TASK INPUTS →
__________

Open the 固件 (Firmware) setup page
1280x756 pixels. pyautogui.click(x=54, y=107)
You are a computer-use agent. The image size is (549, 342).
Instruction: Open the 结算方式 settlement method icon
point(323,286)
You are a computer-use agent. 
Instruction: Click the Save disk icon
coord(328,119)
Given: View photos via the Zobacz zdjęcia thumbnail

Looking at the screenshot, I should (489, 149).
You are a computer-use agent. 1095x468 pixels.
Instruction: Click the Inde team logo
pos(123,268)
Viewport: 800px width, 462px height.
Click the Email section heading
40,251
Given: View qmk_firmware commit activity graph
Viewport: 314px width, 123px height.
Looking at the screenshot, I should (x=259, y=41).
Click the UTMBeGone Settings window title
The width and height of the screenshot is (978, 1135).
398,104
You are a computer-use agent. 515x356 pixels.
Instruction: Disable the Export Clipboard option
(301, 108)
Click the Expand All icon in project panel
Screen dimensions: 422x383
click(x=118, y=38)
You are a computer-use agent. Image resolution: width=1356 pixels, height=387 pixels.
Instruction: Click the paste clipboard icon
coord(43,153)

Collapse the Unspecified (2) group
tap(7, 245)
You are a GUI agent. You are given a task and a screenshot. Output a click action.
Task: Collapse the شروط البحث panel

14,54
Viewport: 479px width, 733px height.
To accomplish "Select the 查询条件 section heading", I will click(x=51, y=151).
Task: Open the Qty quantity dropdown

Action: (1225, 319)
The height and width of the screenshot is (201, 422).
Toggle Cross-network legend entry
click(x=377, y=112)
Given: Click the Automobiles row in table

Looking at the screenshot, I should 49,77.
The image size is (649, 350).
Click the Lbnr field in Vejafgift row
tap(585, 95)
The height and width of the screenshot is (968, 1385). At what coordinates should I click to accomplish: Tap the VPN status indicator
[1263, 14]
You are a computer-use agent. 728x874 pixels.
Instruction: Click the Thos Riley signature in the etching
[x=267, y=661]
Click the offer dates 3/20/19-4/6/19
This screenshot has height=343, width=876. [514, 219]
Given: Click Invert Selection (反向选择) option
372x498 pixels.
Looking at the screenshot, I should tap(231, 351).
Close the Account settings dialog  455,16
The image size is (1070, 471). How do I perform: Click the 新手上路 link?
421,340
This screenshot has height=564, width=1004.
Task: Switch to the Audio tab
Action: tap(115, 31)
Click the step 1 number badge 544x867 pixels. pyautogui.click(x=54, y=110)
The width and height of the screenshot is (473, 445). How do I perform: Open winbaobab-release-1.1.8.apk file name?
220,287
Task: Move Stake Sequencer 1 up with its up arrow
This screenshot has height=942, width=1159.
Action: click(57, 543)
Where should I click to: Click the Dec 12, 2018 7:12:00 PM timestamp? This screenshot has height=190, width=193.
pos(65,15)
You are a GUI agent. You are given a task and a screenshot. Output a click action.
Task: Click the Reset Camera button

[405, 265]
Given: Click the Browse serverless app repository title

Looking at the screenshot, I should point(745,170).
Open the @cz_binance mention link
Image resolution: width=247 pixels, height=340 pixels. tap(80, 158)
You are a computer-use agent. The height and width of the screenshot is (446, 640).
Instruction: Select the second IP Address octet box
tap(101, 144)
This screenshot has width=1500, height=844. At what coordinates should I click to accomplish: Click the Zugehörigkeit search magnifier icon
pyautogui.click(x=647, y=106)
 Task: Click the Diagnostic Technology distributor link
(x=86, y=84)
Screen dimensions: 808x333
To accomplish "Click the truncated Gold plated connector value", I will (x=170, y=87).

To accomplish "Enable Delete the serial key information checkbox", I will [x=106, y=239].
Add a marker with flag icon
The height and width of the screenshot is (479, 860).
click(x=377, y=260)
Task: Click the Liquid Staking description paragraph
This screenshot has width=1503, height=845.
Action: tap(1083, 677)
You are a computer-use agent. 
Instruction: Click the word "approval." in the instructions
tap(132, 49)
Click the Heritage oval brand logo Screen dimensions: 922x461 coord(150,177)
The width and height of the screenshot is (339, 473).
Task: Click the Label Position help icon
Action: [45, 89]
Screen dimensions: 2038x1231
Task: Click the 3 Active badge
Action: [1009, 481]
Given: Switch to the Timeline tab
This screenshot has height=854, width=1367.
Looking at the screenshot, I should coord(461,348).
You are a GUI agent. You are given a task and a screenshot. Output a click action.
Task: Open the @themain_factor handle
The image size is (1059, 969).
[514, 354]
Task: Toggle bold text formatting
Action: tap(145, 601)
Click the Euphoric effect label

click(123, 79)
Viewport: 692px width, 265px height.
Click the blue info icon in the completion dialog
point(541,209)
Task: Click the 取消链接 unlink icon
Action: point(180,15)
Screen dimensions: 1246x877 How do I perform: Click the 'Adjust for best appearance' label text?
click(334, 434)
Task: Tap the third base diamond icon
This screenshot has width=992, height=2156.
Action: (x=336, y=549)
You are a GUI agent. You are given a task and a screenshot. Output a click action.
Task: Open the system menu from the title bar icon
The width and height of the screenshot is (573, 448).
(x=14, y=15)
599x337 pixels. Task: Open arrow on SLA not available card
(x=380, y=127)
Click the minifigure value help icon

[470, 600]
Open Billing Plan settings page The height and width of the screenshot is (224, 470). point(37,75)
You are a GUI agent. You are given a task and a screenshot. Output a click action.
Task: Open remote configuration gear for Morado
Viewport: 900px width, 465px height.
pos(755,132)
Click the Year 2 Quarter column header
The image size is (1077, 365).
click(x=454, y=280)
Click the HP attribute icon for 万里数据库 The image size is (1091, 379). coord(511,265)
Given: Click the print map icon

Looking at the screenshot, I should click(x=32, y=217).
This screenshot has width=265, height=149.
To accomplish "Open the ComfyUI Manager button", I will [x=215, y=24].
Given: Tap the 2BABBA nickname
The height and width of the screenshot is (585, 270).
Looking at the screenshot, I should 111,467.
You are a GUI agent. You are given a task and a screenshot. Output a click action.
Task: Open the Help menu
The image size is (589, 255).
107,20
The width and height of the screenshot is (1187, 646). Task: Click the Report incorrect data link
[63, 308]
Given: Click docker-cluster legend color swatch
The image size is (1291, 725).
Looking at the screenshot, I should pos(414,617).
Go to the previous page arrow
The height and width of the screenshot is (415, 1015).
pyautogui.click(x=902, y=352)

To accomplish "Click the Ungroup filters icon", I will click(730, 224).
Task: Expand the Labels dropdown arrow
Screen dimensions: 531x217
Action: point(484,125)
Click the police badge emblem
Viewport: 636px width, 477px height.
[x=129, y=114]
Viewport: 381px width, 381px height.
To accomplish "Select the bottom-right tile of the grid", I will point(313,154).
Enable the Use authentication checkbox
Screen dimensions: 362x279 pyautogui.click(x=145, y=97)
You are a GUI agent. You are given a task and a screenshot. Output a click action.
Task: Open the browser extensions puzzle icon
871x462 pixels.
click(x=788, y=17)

__________

REQUIREMENT →
Copy the records exactly as they stand, starting at the line that contains "This screenshot has width=1500, height=844." and ending at the line that contains "Action: [1009, 481]", with both of those lines included.

EXERCISE RESPONSE →
This screenshot has width=1500, height=844. At what coordinates should I click to accomplish: Click the Zugehörigkeit search magnifier icon
pyautogui.click(x=647, y=106)
 Task: Click the Diagnostic Technology distributor link
(x=86, y=84)
Screen dimensions: 808x333
To accomplish "Click the truncated Gold plated connector value", I will (x=170, y=87).

To accomplish "Enable Delete the serial key information checkbox", I will [x=106, y=239].
Add a marker with flag icon
The height and width of the screenshot is (479, 860).
click(x=377, y=260)
Task: Click the Liquid Staking description paragraph
This screenshot has width=1503, height=845.
Action: tap(1083, 677)
You are a computer-use agent. 
Instruction: Click the word "approval." in the instructions
tap(132, 49)
Click the Heritage oval brand logo Screen dimensions: 922x461 coord(150,177)
The width and height of the screenshot is (339, 473).
Task: Click the Label Position help icon
Action: [45, 89]
Screen dimensions: 2038x1231
Task: Click the 3 Active badge
Action: [1009, 481]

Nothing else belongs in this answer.